So what else is new? I got an inquiry from a clueless guy from Australia that wanted to buy my one word .us domain name.
Of course this was an upgrade if you consider that domain name he is currently using. (See below.)
I replied with a $10,000 price tag and I got this reply:
“That is honestly hilarious. Ok, Konstantinos – firstly the domain name is not *that* rare and valuable – and honestly, as if there aren’t thousands of other options out there I could choose for my design business for ten bucks.
So – in response – I am willing to pay no more than $100 (a ten time return on your initial investment I would say) including the escrow fee. And I’m only offering that because I’m a bit impressed with your chutzpah to actually ask for that ridiculous amount for a domain name. My offer is valid for 24 hours or else I’ll just go with one of the other domain names I’ve been considering. No hard feelings, no big problems for me at all.
I think you might be waiting many many years until you get an offer that good for this particular domain name.”
I bought the domain in 2011 in an auction so how is his $100 offer a ten time return is beyond me. Even if I had bought it $10 then I would have paid about $80 in renewals by now. I guess he is not familiar with domain renewals.
The escrow.com fee for a $100 transaction would be $10. That is the standard fee. The concierge fee has a $100 minimum.
And I am charged another $20 for escrow.com to send me an international wire transfer. So I am at about $10 in the hole by now.
Also the transaction would cost me an extra $150 at least. (various bank fees, paying for my accountant and my of course time)
That is before factoring in my acquisition cost and of course a healthy profit. So I would rather let the domain burn than sell it for $100.
I have actually sold 2 .us domain this August for $4,500 and $5,000. And the one he wanted was better than those 2.

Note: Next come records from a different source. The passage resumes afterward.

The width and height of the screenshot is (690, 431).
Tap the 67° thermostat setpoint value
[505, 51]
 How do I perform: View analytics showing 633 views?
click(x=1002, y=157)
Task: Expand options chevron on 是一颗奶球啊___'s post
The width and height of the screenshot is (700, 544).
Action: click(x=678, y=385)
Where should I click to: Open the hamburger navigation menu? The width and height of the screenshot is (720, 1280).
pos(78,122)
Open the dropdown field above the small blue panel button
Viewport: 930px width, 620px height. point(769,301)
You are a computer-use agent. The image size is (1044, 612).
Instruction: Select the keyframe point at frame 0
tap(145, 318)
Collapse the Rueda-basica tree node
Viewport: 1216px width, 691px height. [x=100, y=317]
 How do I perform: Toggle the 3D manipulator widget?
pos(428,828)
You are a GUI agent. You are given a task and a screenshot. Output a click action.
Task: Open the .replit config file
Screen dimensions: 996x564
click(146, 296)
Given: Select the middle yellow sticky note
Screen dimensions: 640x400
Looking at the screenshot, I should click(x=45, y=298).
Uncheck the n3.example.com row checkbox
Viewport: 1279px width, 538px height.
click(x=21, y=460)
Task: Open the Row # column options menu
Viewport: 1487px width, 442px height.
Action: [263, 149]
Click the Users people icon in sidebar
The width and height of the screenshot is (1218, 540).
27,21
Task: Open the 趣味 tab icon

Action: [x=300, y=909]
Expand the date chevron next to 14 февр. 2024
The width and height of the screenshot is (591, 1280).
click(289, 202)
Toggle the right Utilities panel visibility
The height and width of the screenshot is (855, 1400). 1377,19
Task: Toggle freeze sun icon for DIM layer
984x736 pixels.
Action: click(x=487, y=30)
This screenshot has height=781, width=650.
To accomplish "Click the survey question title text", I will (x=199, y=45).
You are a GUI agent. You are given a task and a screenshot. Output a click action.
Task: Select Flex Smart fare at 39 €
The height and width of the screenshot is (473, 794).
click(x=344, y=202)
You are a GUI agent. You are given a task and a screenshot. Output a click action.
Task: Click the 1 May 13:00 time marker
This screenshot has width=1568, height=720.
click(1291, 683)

I told him to go ahead and choose a $10 domain for his business like he said he would and also told him this:
“Actually your email address says a lot about your taste in domains.”
His email address was on a 2-word hyphenated .com.au domain. And the second word was “terrible”! Maybe his taste is getting better (by going after my domain… haha) but he knows very little about the cost and usage of domains.
I have many times considered not replying to inquiries coming from so blatantly bad domain names and days like this prove my instinct is correct. What do you think?
Yes, I know. The buyer could be looking to upgrade. But there are a lot of decent looking domain names sitting out there unregistered. Not great, but at least professional looking.